Huawei Technologies has committed itself to start testing 5G technology in a memorandum of understanding signed between the government and the Chinese company.

The agreement was signed at the small office Huawei is occupying at Smart City, which was inaugurated today by Prime Minister Joseph Muscat.

Also taking part in the ceremony were, Parliamentary Secretary for Competitiveness and Economic Growth José Herrera, Sai Mizzi Liang, Investment Envoy for Asia, and Edward Chan, CEO Huawei Italia.

Joseph Cuschieri, the technical expert leading the discussions with Huawei, said discussions started in July last year when a Maltese delegation including Ms Mizzi Liang, who facilitated the discussions and helped in communications, went to China for the purpose.

You finally found me...- Sai Mizzi Liang

Speaking just before the signing this afternoon, Ms Mizzi Liang defended her role and said:

"You finally found me... Don’t believe everything you read about me online. This is the real me. I want to tell you what I do for you. I manage and develop Malta’s relationship with the largest economy in the world. I promote Malta in China and bring business back to Malta."

She said that hi-tech companies tended to cluster, as was the case in California, and this could also happen in Malta.

"This agreement will provide quality careers for Maltese children and put Malta on the map in the ICT sector...

"Other companies are competing for Chinese investment. We can do what Malta has always done and embrace the outside world or we can shut ourselves off. Let's embrace this opportunity," she said.

The main priorities of the memorandum include a commitment by Huawei to start testing 5G technology - the most advanced mobile technology currently available.

This includes internet speed more than twice as fast as 4G. It also has various other applications including for traffic management systems.

Huawei said that Malta’s size was an advantage for them for testing.

The signing of the agreement with Huawei Technologies. Photo: Matthew MirabelliThe signing of the agreement with Huawei Technologies.
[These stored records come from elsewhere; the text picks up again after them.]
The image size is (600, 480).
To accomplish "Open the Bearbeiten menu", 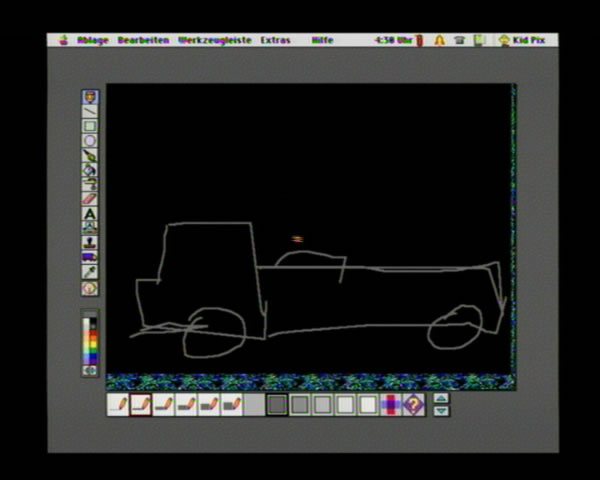I will pos(143,41).
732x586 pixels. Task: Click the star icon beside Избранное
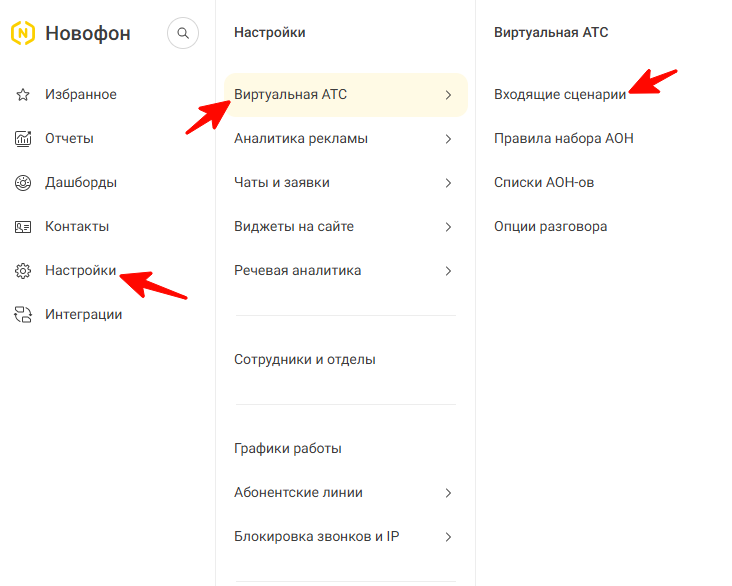coord(23,95)
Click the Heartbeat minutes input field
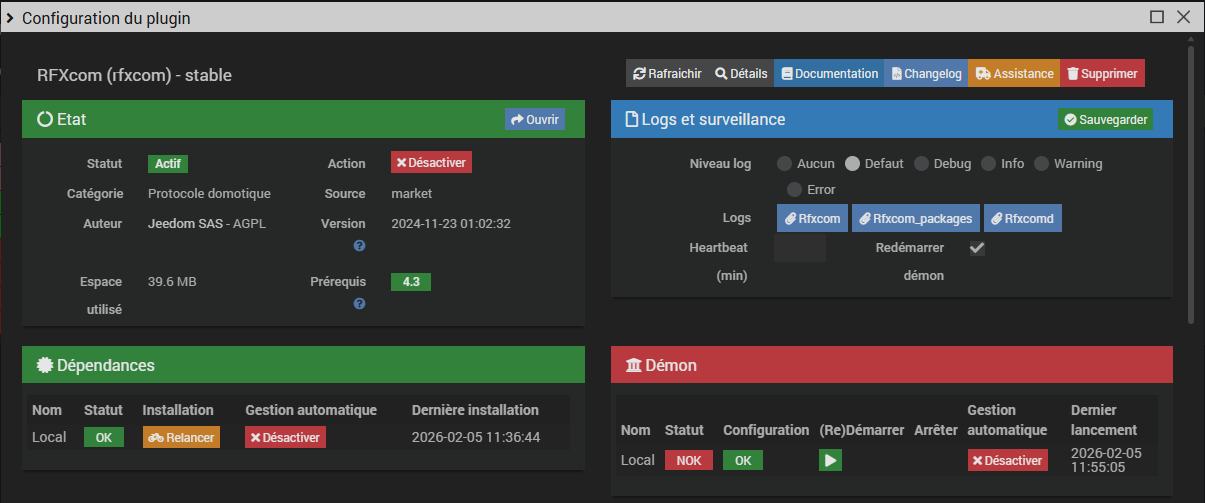Image resolution: width=1205 pixels, height=503 pixels. tap(800, 248)
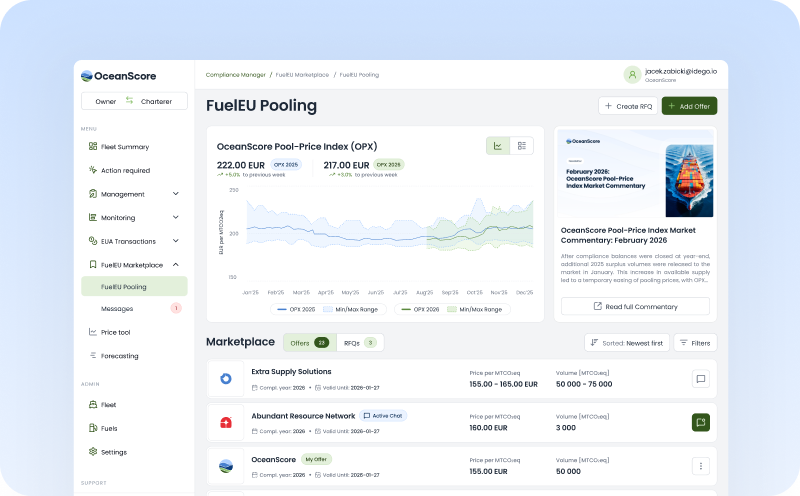Screen dimensions: 800x496
Task: Click the February 2026 commentary thumbnail image
Action: [x=635, y=172]
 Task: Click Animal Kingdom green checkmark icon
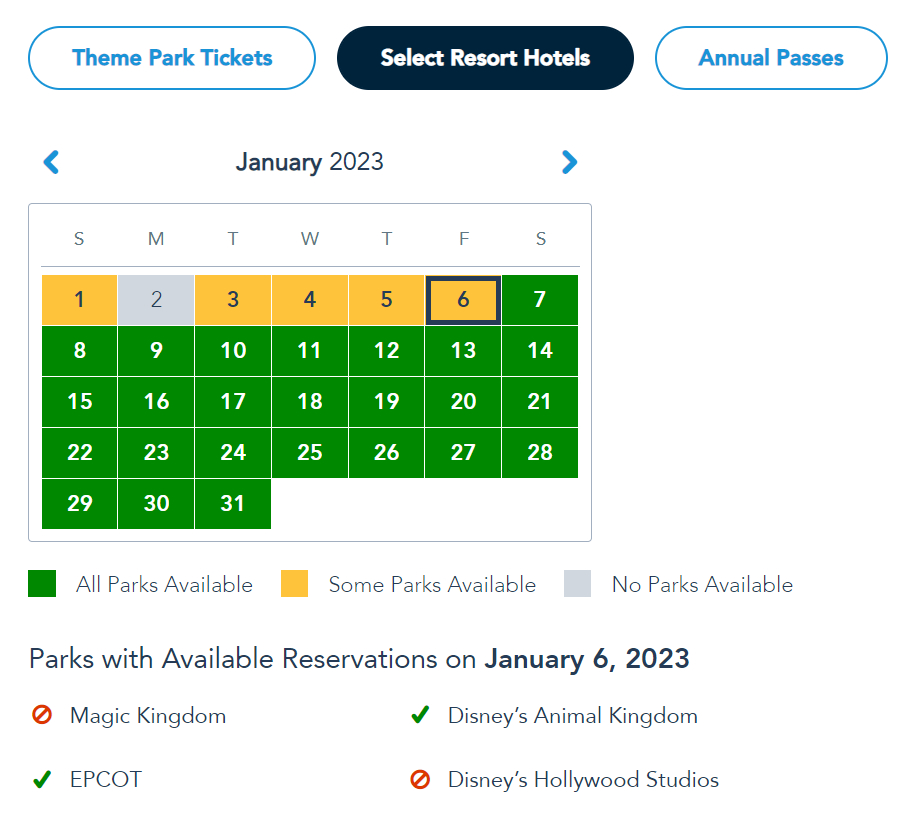click(420, 716)
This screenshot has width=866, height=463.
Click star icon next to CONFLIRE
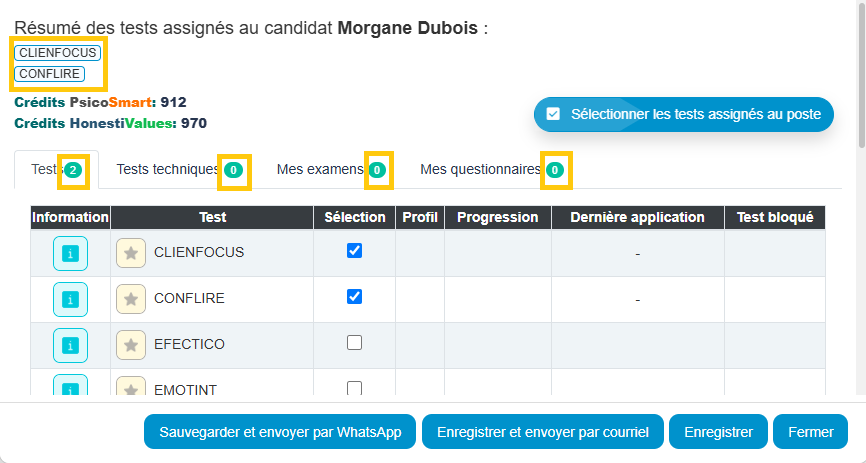click(x=131, y=299)
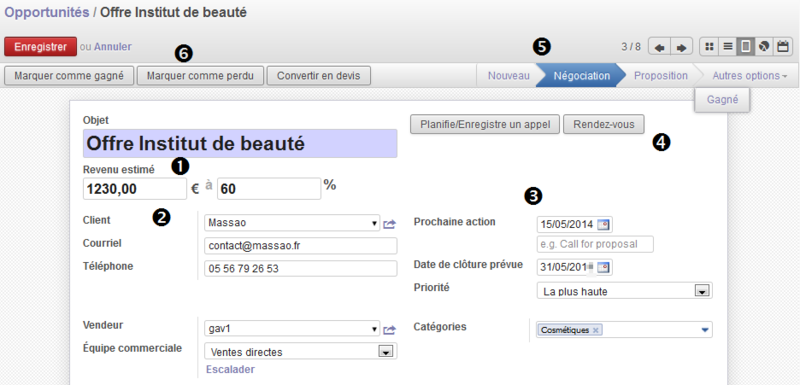Switch to kanban view icon
Viewport: 800px width, 385px height.
[709, 47]
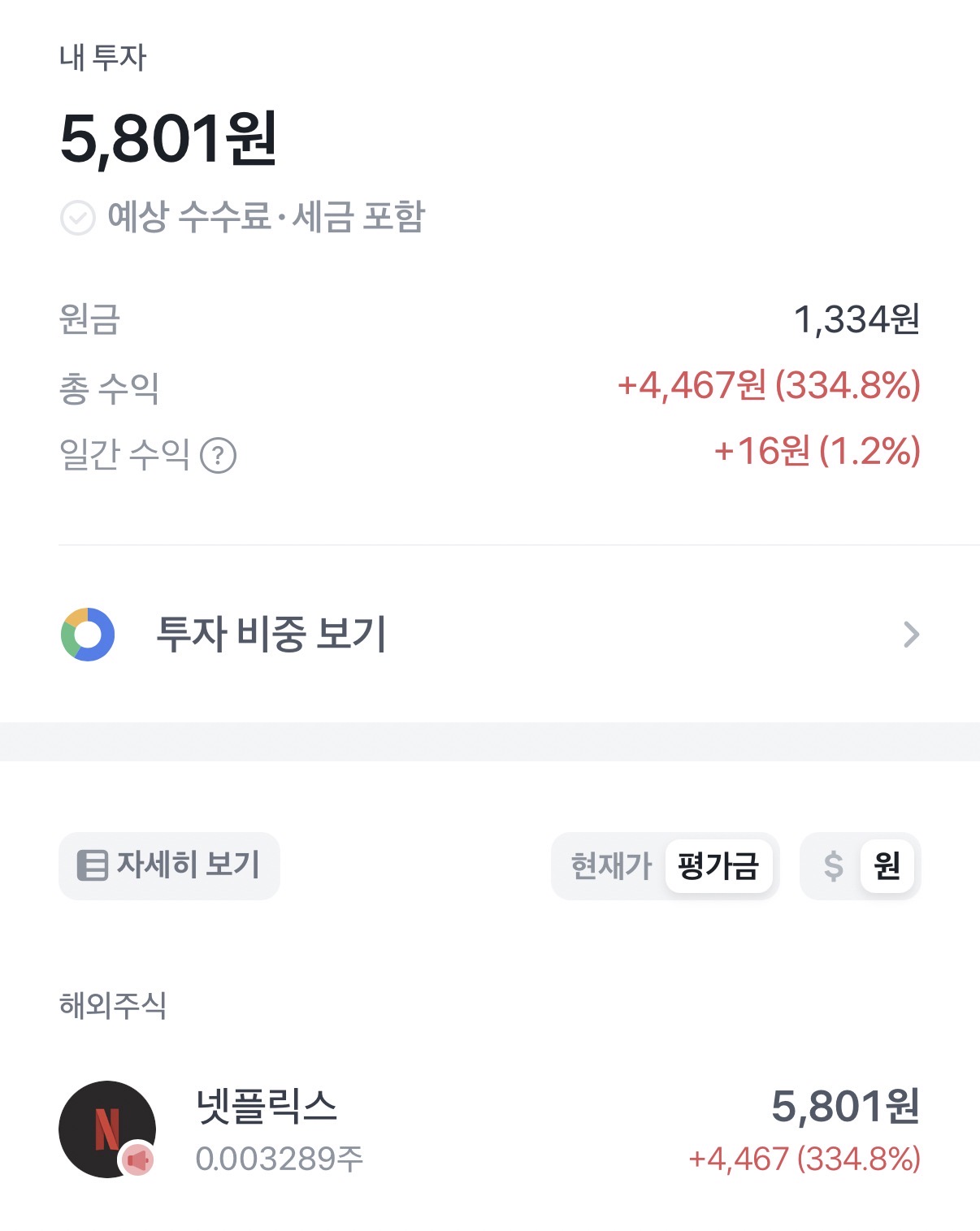Tap the Netflix logo icon
Screen dimensions: 980x1231
(106, 1128)
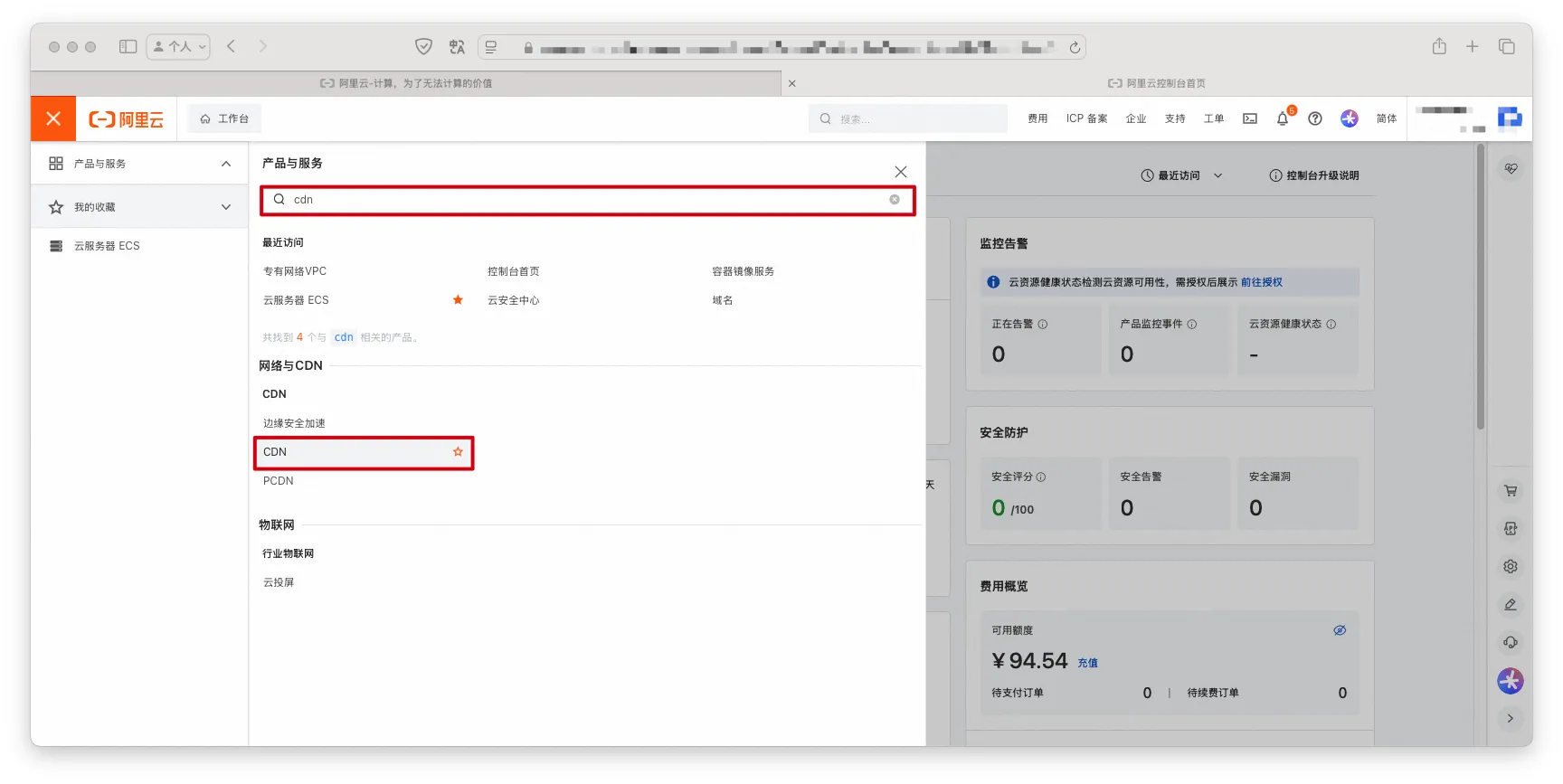Open the notification bell icon
Viewport: 1563px width, 784px height.
1282,118

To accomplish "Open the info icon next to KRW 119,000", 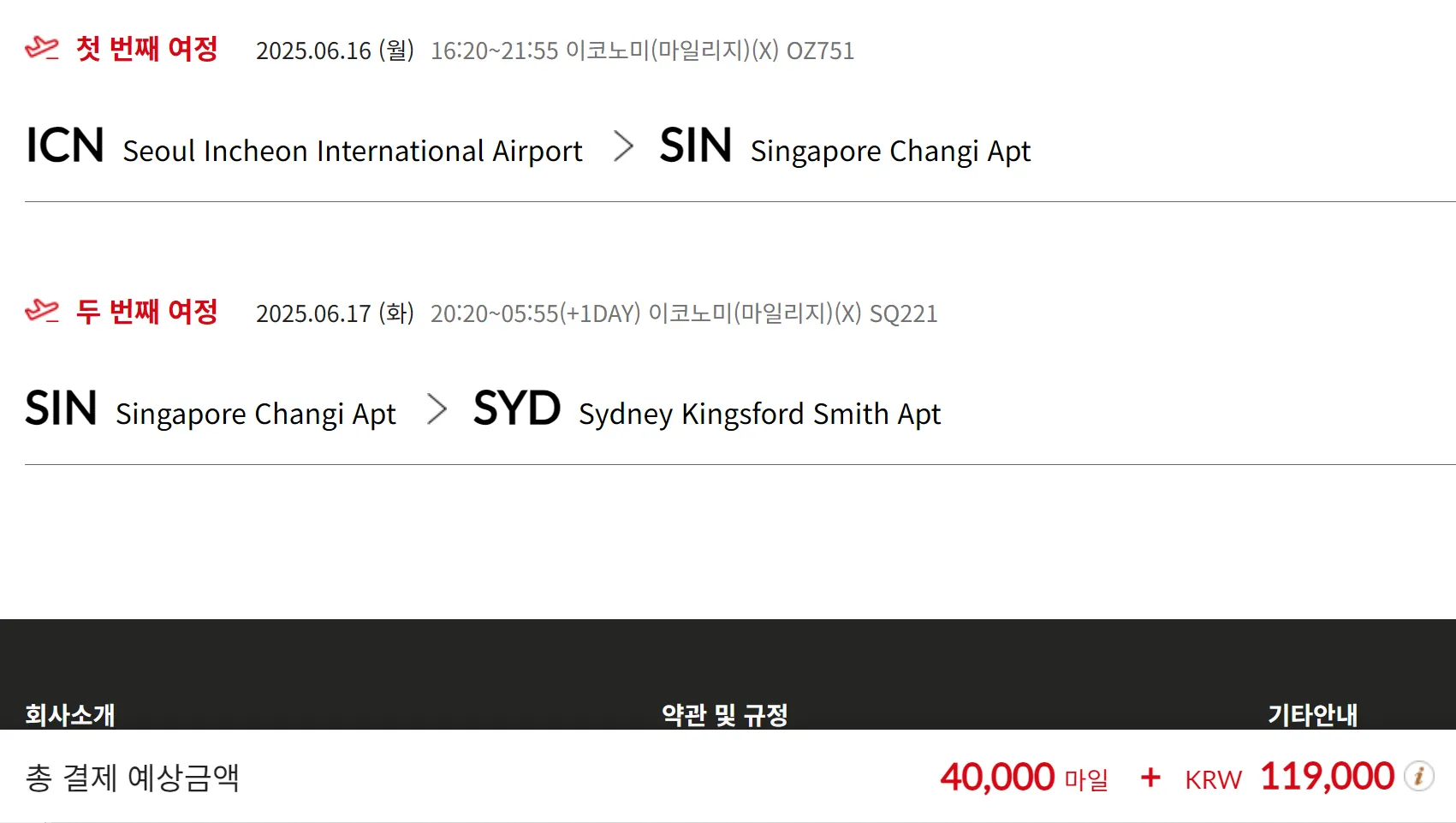I will pyautogui.click(x=1418, y=776).
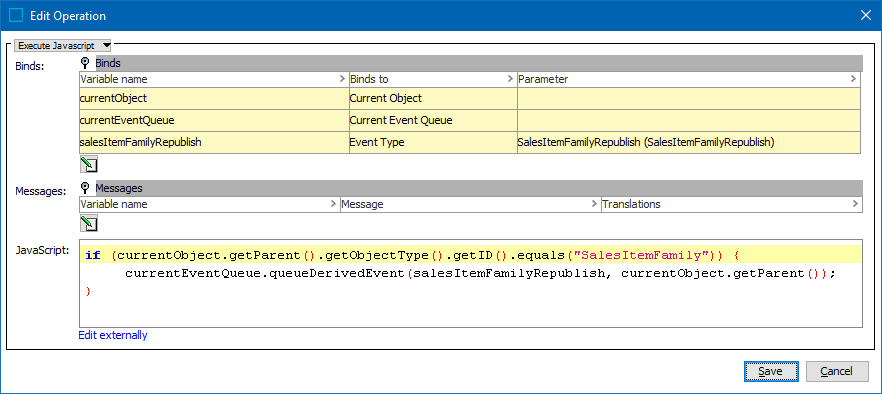Click the Event Type binds-to cell
The image size is (882, 394).
pos(433,143)
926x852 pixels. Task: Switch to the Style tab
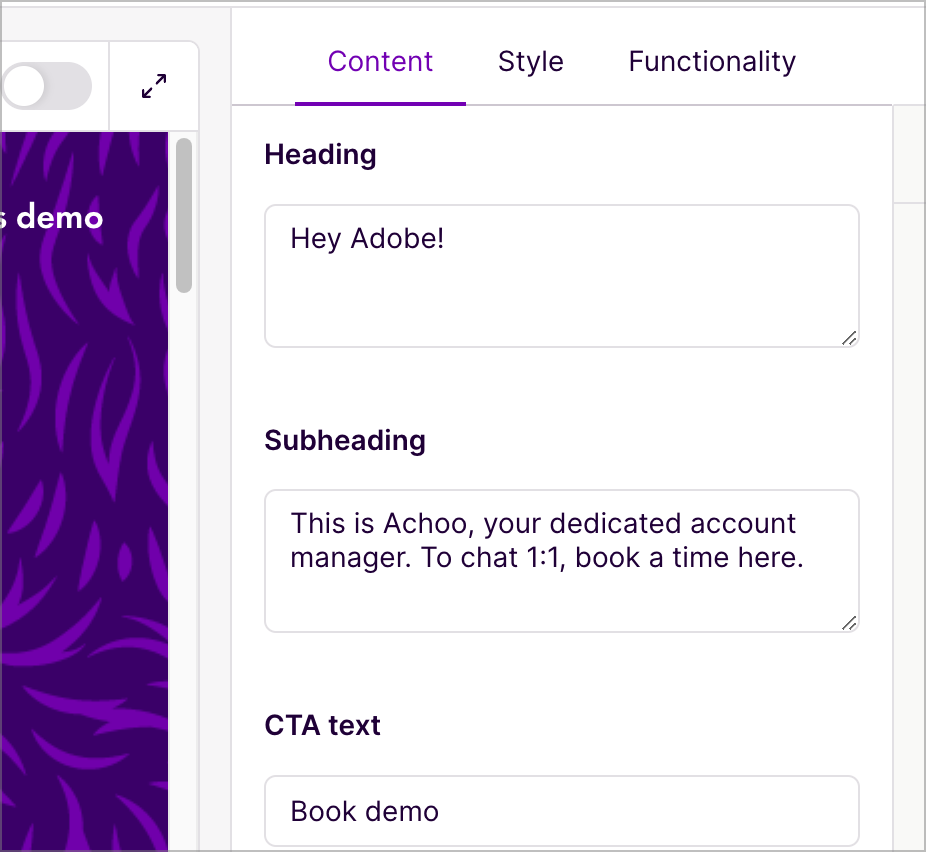pos(530,61)
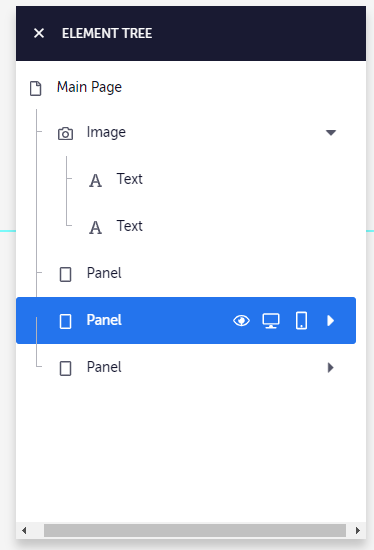
Task: Click the Main Page document icon
Action: pos(35,88)
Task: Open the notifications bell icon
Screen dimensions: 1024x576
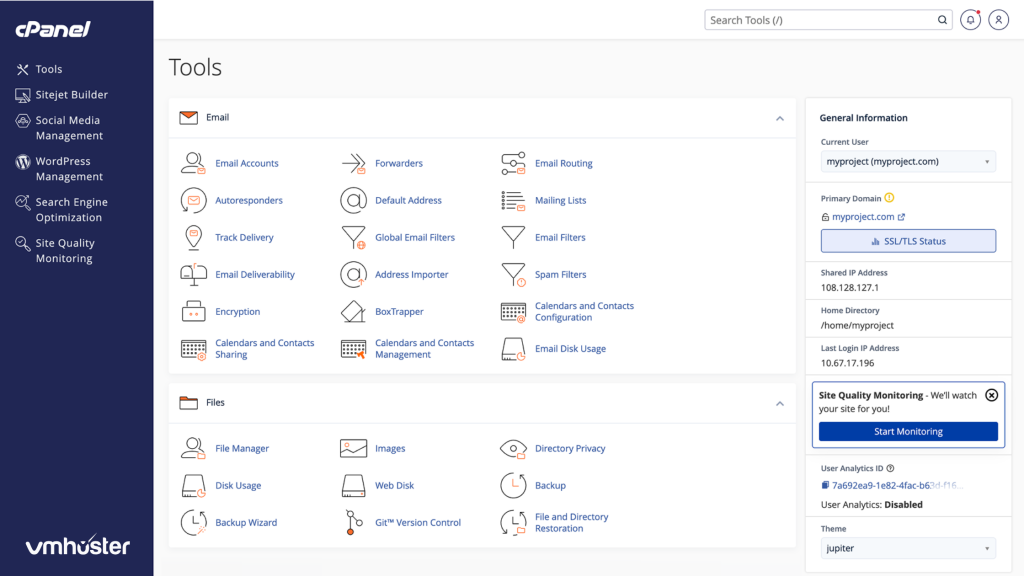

Photo: Matthew Mirabelli

The 5G testing forms part of Huawei’s five-year plan that started in 2013 to invest $600 million in research on the next phase of mobile phone networks.

The company is also in agreement with the government over the priorities of the Digital Malta strategy, which includes a nationwide fibre to the home project and the laying of another submarine cable.

Mr Cuschieri pointed out that a number of local operators were already exploring fibre to the home and Huawei would not be given any market advantage but would be competing like everyone else.

The government would work with the private sector to avoid duplicate investment.

He said that, at the moment, local operators were all in localised areas whereas the government wanted all of Malta and Gozo to be covered.

Huawei would also consider the setting up of a disaster recovery centre as a backup for its investments in the north African region, which could be facing political problems and instability.

The company currently has a handful of people working at its Malta office.

Asked if it had any intention to expand, Mr Cuschieri said that, at the moment, Huawei was exploring business opportunity. However, they were not excluding that they would eventually employ Maltese personnel, although there was no clear commitment

Mr Cuschieri said that Huawei acknowledged the special relationship between the Maltese and the Chinese governments and the aim of that relationship was to lay the foundations for the future.

Huawei had 9,900 employees in Europe, having established its presence in the continent in 2000.

Last year, it signed more than 200 technical collaboration agreements with European partners, participated in 17 framework programme and Horizon 2020 projects, and cooperated with over 160 European scholars and experts as well as more than 120 academic institutions.

Mr Edward pointed out that, last year, Huawei spent $6.6 million dollars on research and development and developed innovation centres in Spain and Italy to work closely with customers.

Huawei, he said, could carry out testing on 5G with the Maltese government in preparation for when the technology became commercially available.

Speaking on the relationship between the government and Huawei, Dr Herrera said it would raise the bar for the whole sector in Malta.

Malta guaranteed a risk free environment for high profile brands and already hosted 200 world class companies.

The agreement would future proof the ICT sector in Malta, he said.

“Through their innovative strategies, Huawei would bring something special to Malta boosting our digital economy. The market is there and so is the opportunity.

Dr Muscat said the agreement proved that size was not an obstacle.

He said the government would continue to work to attract foreign investment both from Europeans partners as well as partners from India, Singapore, the Gulf and other areas.

"For Malta this means not catching up to the future but being ahead of the rest in testing the future," he said.